Guske was born as the son of Karl Guske. After elementary school he worked in a factory like his father before he became a soldier . In 1911 he joined the city of Essen as a military candidate and city secretary . In 1912 he married Friedel Jaenisch and in the following year his son Heinz Ulrich was born. In the First World War he was a soldier again and retired in 1917 because of a serious wound.

After Guske had made up his Abitur in 1919 and had become a member of the SPD, he was elected mayor of Berlin-Mahlsdorf . In 1921 he became district administrator in the district of Neustettin , the next year district administrator in the district of Merseburg . In the following years he studied law and political science at the University of Halle . He graduated in 1928 with the promotion of Dr. jur. from. In the same year Guske became managing director of the non-profit settlement company in Bad Dürrenberg , where the architect Alexander Klein built a settlement in the Bauhaus style. Guske took over the office of Vice President of the Rhine Province in Koblenz in 1930. There he became chairman of the Iron Front in the same year , and he was also active in the Reichsbanner Schwarz-Rot-Gold .
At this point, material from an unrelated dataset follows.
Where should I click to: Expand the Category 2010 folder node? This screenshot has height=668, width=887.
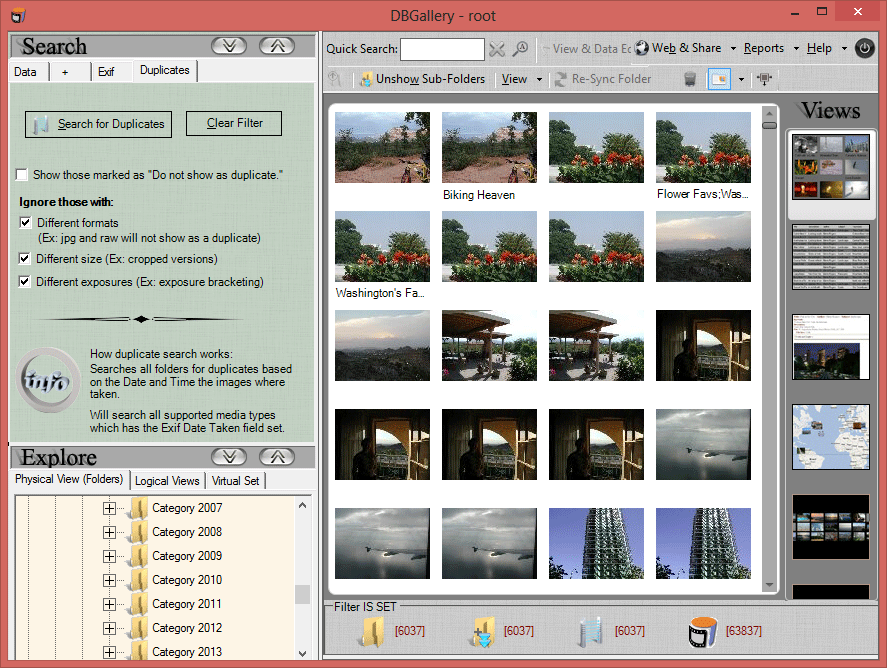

After the seizure of power by Adolf Hitler in 1933, the Iron Front was smashed in Koblenz. Guske was removed from his post as Vice President of the Rhine Province on March 7, 1933 and taken into " protective custody ". After the Prussian strike , he had been put into temporary retirement on October 4, 1932. Later he was in custody taken, they cast him infidelity during his work in Bad Dürrenberg ago, but came back to free editions. In 1936, after a long delay, the criminal proceedings were heard before the Erfurt Regional Court , where even Walter Gropius from London was summoned as a witness. The trial resulted in an infidelity conviction.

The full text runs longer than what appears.